-- Begin Information supplied --

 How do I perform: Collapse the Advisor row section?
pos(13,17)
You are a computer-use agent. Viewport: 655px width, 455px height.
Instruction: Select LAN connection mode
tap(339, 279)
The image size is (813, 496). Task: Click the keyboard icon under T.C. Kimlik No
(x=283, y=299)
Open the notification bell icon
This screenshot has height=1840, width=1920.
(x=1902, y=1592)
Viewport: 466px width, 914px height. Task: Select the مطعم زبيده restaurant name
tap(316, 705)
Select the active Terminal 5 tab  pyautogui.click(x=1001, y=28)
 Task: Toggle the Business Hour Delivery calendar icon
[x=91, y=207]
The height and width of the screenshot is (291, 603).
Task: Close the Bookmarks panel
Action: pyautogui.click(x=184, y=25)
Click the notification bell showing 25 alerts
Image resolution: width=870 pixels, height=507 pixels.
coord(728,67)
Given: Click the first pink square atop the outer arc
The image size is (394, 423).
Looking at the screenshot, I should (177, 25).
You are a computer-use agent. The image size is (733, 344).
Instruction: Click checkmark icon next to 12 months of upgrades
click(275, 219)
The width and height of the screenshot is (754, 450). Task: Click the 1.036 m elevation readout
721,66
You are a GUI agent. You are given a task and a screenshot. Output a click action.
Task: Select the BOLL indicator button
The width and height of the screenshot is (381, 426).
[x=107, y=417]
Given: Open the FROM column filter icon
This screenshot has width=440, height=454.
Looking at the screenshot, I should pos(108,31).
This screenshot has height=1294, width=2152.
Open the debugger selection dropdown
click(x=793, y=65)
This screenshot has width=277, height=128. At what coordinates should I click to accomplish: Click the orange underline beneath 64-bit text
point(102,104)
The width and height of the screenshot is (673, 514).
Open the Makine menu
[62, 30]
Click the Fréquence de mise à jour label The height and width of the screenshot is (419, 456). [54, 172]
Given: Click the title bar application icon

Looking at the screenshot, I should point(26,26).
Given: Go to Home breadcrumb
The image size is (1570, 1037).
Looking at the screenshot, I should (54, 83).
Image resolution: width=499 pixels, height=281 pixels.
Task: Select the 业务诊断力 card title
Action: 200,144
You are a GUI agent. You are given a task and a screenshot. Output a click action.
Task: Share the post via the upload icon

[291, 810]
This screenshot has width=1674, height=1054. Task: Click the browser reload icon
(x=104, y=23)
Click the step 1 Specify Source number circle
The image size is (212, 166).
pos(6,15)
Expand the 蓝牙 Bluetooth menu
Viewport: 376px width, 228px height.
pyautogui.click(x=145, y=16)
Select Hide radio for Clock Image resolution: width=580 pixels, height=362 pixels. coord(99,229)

-- End Information supplied --

The request - Collect each line of the records above that contains the string "pixels" and copy those lines in full.

Result -
Image resolution: width=870 pixels, height=507 pixels.
Image resolution: width=499 pixels, height=281 pixels.
Select Hide radio for Clock Image resolution: width=580 pixels, height=362 pixels. coord(99,229)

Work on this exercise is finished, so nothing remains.